Keep Up with Your Workouts!
Even though you may be busy, keep your schedule organized, and remember to be consistent with your exercise route. Although missing a workout once can allow you to rest, exercise will increase your energy levels long-term. All you need is thirty minutes 4-5 times a week to help minimize stress and keep you active.
Avoid Mid-Night Snacks
When you eat late at night, your body stores a higher percentage of the calories as fat. Also, avoid sugar and caffeine, as these will give you a temporary boost, which is quickly followed by a sharp drop in energy levels.
Don't Skip Meals
Despite the decrease in calorie intake, skipping meals will contribute to weight gain. Start with a breakfast comprised of carbohydrates, healthy fats and protein for lasting energy. Don't forget to eat 4-6 small, well-balanced meals throughout the day.

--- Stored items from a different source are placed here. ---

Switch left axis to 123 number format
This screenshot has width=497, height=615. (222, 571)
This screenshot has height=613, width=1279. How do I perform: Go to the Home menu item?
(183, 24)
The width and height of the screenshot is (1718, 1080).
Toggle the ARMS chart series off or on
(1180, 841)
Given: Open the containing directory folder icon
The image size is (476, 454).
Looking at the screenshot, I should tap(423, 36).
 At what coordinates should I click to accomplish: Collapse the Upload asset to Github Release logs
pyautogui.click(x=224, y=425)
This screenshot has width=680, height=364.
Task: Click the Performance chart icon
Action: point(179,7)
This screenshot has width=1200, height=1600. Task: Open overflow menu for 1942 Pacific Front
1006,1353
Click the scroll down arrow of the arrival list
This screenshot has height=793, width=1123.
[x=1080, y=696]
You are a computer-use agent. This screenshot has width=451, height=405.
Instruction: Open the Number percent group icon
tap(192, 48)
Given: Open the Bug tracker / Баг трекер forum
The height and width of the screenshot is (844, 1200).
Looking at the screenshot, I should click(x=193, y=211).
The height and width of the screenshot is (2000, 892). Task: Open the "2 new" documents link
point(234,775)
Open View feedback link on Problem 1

This will keep your metabolism high, and provide your body with a constant supply of energy.
Stay Hydrated
Even when you are sweating less during the day, your body needs to be refueled with water. Although the cold weather may not make you feel thirsty, keep drinking 6-8 glasses of water daily to help get rid of unwanted toxins, and keep your energy levels high. Not a fan of plain water? You can get your hydration levels up by drinking low-calorie juices too. Remember to avoid caffeine and sugar, so stay away from pop and coffee.
Get Lots of Sleep
You may have to pull an all-nighter once in a while to get that assignment finished, but make sure to get plenty of sleep every night. When you're tired, you tend to feel hungry and unmotivated. To avoid this, aim for 8 hours a night. This may be unrealistic at times, but your body needs the opportunity to recharge itself.